Es habitual que, cuando termina el día, cerremos los ojos y hagamos repaso de todo lo acontecido en casa a lo largo de la jornada. Tal hijo que tiene problemas con los compañeros de clase, otro que está más triste de lo habitual y así con cada uno de ellos. También pensamos en nuestro comportamiento como padres a lo largo del día y nos sumimos a veces en la desesperación: «He sido impaciente», «Le he gritado más de la cuenta por algo sin importancia», «Le he exigido demasiado». Pobrecillos, pensamos; si pudiera volver atrás…
Los padres somos hombres y no existe hombre irreprochable. No somos perfectos. Nos equivocamos con los hijos constantemente. Y no pasa nada. Siempre tendremos una segunda oportunidad. Es el arte de compensar. A la primera, difícilmente atinamos. Sin embargo, como padres, estamos llamados a no fallar a la segunda.
Aprender a compensar
Recuerdo en cierta ocasión que, estando en unos grandes almacenes, perdí los nervios y volqué toda mi ira contra ellos de forma injusta y desproporcionada.
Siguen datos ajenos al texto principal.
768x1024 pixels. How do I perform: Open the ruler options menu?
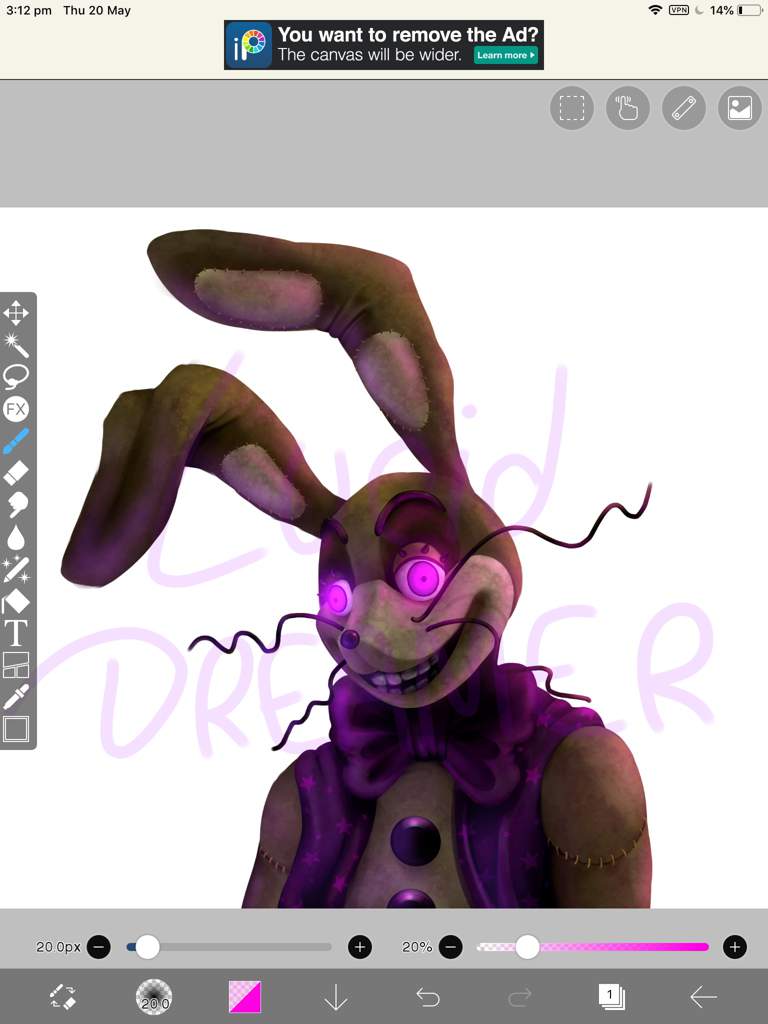click(x=684, y=108)
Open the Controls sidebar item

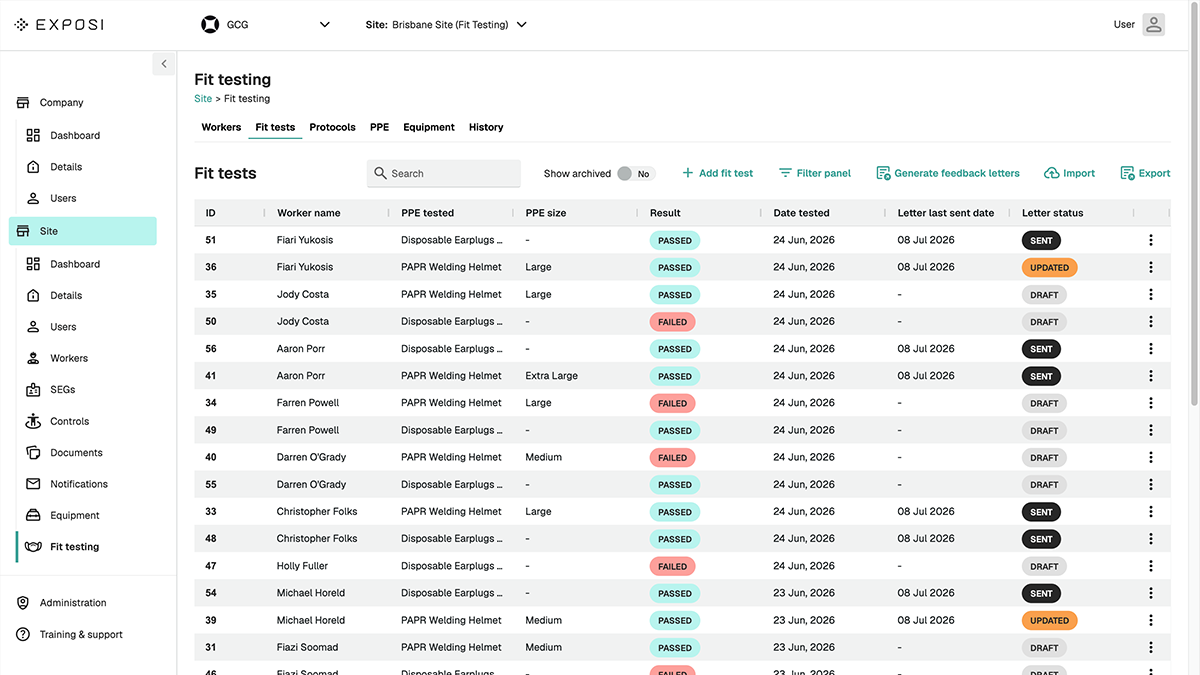pyautogui.click(x=69, y=421)
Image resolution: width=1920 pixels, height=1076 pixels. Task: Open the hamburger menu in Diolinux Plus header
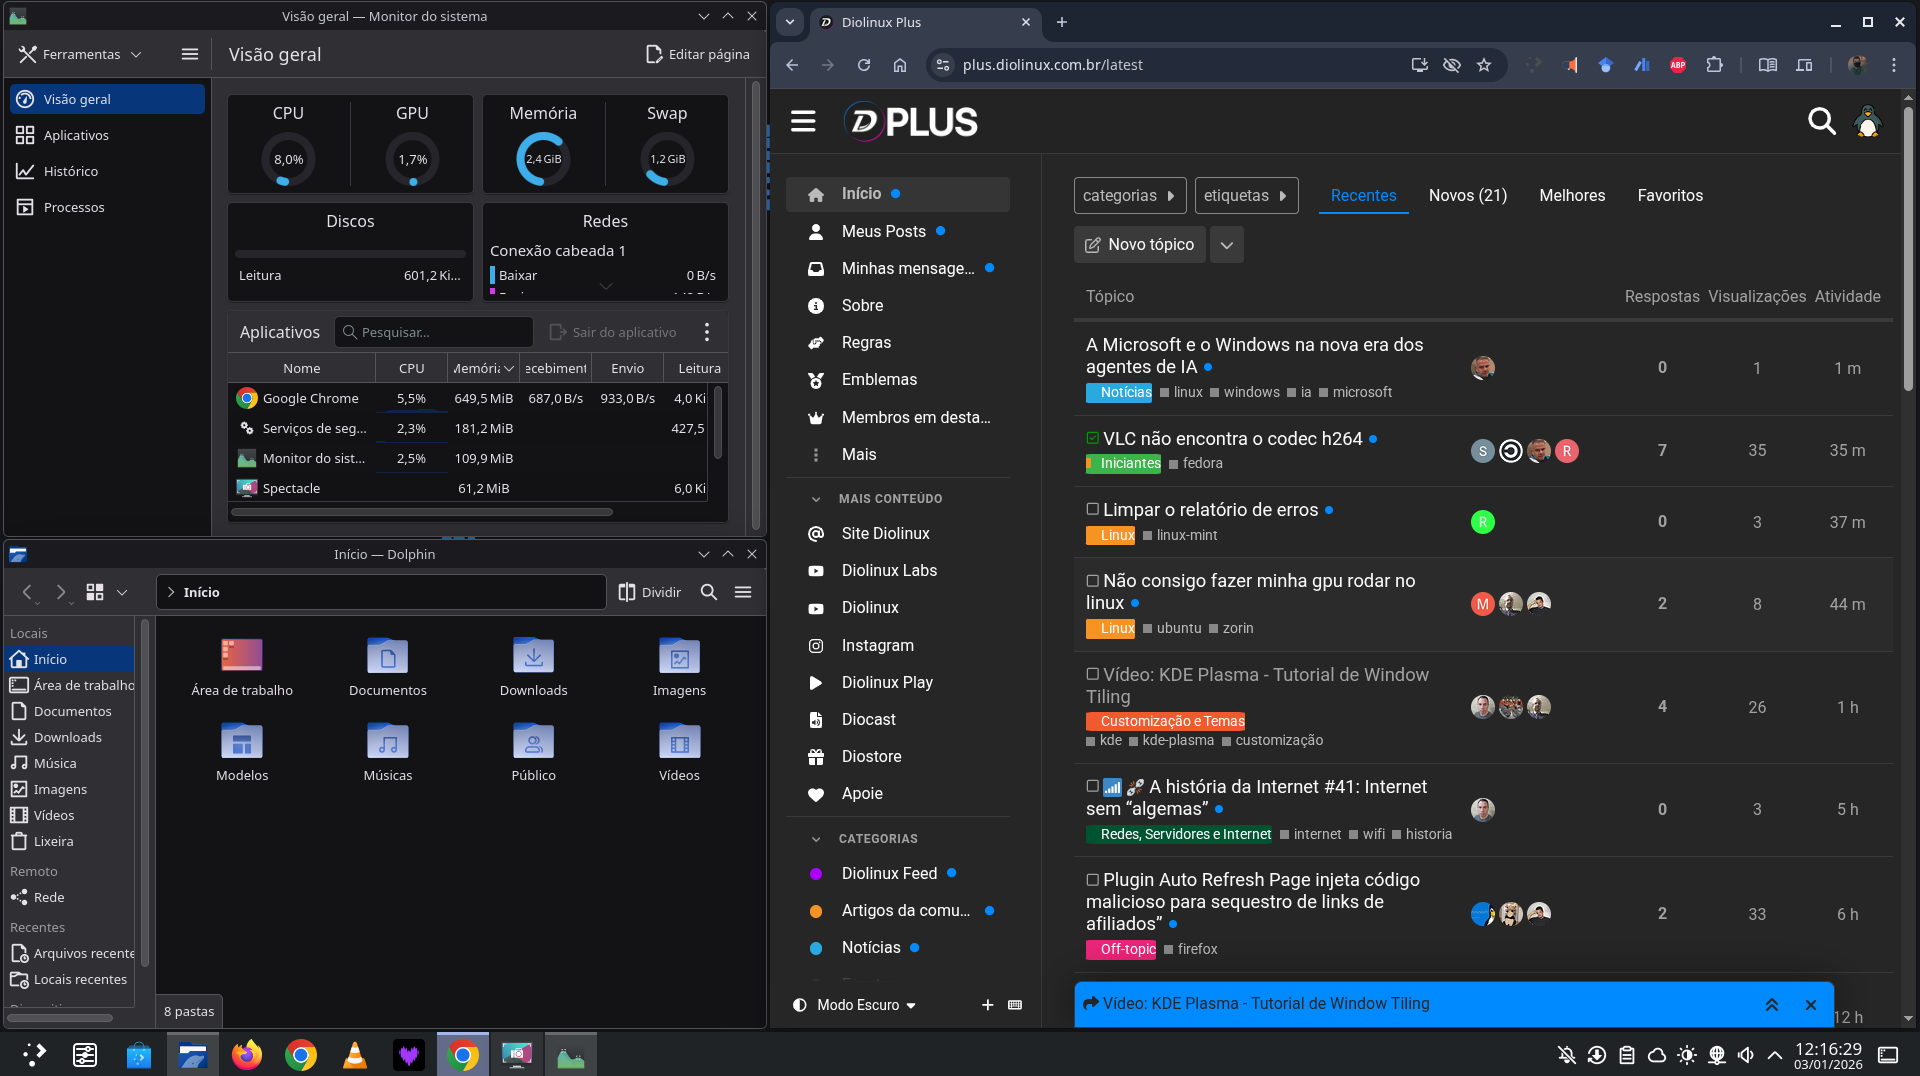pyautogui.click(x=803, y=122)
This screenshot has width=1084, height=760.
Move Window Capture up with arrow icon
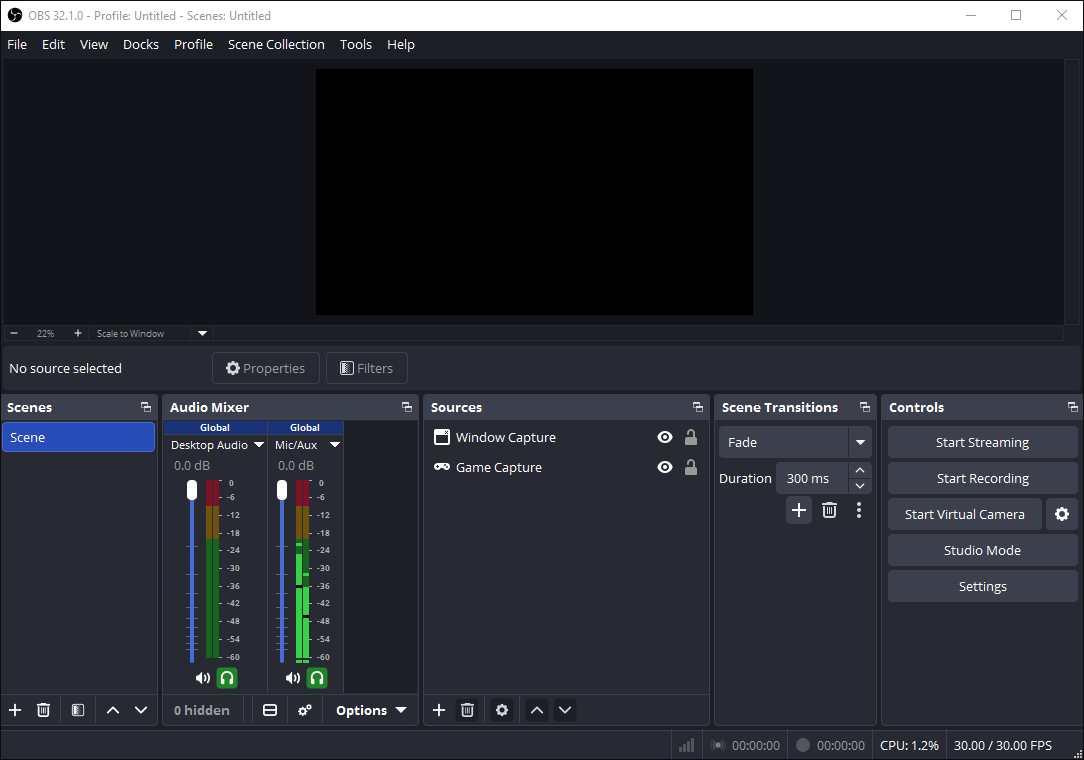click(536, 710)
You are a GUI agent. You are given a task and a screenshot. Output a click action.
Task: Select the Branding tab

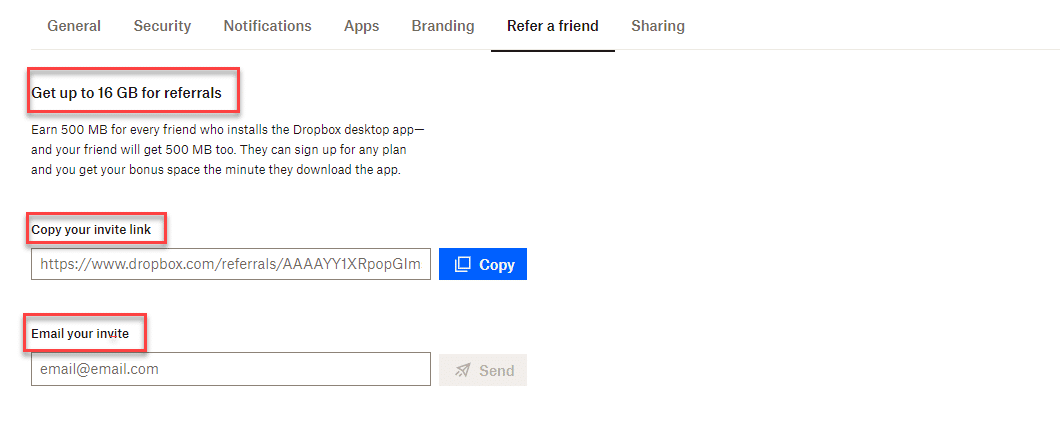(443, 26)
Tal fue mi arrebato que, cuando subieron al coche, ninguno hablaba porque intuían que el «horno no estaba para bollos». De camino a casa me dije: «Están atemorizados, soy un desastre, no valgo para padre, siempre me pasa igual». Pero, una vez pasados los primeros momentos, fui ideando en mi cabeza el plan para compensar con proporción a mis hijos que antes había herido con desproporción.